Sarah Prineas’s bold fairy tale retelling is a dark and captivating world where swords are more fitting than slippers, young shoemakers are just as striking as princes, and a heroine is more than ready to rescue herself before the clock strikes midnight (goodreads).



Ash & Bramble is a unique take on where fairytales come from, this is one of the few instances that I wished a standalone were a series. 



Plot: Pin wakes up without any idea of who she is or how she got to be in the fortress that she is currently living as a seamstress. The fortress if full of cobblers and candlestick makers who have one purpose in life- create. Pin isn't content in this life of servitude and takes her chance across the bramble to a world she never knew existed. 

Sarah Prineas' creative juices were definitely flowing when she sat down to pen Ash & Bramble. The novel is broken down into three parts which made it a bit difficult to get into the groove of the story. My favorite part of Ash & Bramble was Part II which had mostly of the fairytale elements. 

Characters: Pin was a character that was supposed to be strong, witty, and determined. Instead of really observing these qualities in Pin through her actions and decisions, I found that these qualities were forced on her. Our male lead, Shoe, repeatedly asserts that Pin is stubborn, but nothing Pin did spoke "stubborn" to me. 
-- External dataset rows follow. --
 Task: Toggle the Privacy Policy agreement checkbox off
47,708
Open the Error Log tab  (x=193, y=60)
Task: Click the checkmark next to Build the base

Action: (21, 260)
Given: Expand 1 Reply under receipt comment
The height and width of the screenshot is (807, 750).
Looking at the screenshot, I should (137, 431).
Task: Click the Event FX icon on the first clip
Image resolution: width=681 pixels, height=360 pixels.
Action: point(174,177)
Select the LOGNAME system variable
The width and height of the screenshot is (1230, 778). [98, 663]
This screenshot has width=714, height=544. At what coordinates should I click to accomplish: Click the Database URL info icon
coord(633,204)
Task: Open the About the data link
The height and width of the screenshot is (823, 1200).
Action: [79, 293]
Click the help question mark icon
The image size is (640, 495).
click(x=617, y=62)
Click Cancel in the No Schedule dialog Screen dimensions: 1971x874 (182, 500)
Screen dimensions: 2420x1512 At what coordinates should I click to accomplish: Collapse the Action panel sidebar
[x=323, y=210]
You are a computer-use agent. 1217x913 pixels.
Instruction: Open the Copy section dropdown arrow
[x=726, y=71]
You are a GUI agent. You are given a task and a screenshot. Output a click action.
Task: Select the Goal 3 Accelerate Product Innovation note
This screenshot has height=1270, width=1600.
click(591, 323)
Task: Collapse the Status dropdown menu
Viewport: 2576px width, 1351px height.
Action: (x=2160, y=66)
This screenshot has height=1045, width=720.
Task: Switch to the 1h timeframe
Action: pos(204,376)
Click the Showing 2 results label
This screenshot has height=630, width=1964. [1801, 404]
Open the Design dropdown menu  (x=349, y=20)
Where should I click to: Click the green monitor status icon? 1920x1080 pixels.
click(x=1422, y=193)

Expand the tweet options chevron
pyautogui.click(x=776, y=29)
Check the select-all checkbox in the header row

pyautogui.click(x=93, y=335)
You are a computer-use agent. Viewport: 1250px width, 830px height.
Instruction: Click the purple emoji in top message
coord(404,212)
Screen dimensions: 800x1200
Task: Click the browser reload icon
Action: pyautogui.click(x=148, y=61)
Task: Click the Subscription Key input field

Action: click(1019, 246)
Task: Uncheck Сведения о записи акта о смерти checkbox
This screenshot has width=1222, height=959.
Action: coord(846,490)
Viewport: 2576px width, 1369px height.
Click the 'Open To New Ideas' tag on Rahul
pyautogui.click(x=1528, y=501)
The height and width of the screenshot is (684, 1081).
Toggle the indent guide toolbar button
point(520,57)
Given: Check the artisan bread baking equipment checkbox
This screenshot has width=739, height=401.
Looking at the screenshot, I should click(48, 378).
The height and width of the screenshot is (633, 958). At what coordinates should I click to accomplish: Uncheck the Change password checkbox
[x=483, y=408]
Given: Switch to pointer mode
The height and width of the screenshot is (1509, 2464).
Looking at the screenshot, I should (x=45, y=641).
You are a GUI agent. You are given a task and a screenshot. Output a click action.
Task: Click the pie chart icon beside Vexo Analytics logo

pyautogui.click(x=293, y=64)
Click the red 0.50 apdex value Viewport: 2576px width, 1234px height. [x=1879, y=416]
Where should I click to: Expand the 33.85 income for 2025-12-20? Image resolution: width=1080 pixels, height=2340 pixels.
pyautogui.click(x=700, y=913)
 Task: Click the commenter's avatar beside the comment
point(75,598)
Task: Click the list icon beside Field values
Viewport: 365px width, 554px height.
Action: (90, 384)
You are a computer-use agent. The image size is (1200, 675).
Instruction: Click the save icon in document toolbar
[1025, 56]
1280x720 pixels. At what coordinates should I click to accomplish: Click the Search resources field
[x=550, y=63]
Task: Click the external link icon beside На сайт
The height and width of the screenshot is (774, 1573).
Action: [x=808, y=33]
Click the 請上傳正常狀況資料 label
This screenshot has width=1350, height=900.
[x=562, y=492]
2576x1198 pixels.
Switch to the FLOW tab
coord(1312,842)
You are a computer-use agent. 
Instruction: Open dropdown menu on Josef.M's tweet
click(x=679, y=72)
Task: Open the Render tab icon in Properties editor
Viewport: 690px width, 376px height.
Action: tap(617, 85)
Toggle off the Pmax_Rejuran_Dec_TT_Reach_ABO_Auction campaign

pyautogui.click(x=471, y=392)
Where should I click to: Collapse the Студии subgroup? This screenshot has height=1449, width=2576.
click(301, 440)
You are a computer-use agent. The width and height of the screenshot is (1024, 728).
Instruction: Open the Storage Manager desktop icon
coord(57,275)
I found the characters to be the most lacking in Ash & Bramble, mostly because there wasn't a lot of time to get to know a group of characters before we're rushed on to another part of the story to meet a whole new cast of characters. 

World Building: Whenever I think of the world that Sarah Prineas built, I think "white." I felt that the world was not used to its fullest capacity and that many chunks of the world were missing because it wasn't a focal point of the storyline. 

Short N Sweet: Ash & Bramble is one of the most creative stories I've had the privilege to read this year, unfortunately, the creativity was not enough to distract me from the lack of character growth and incomplete world-building.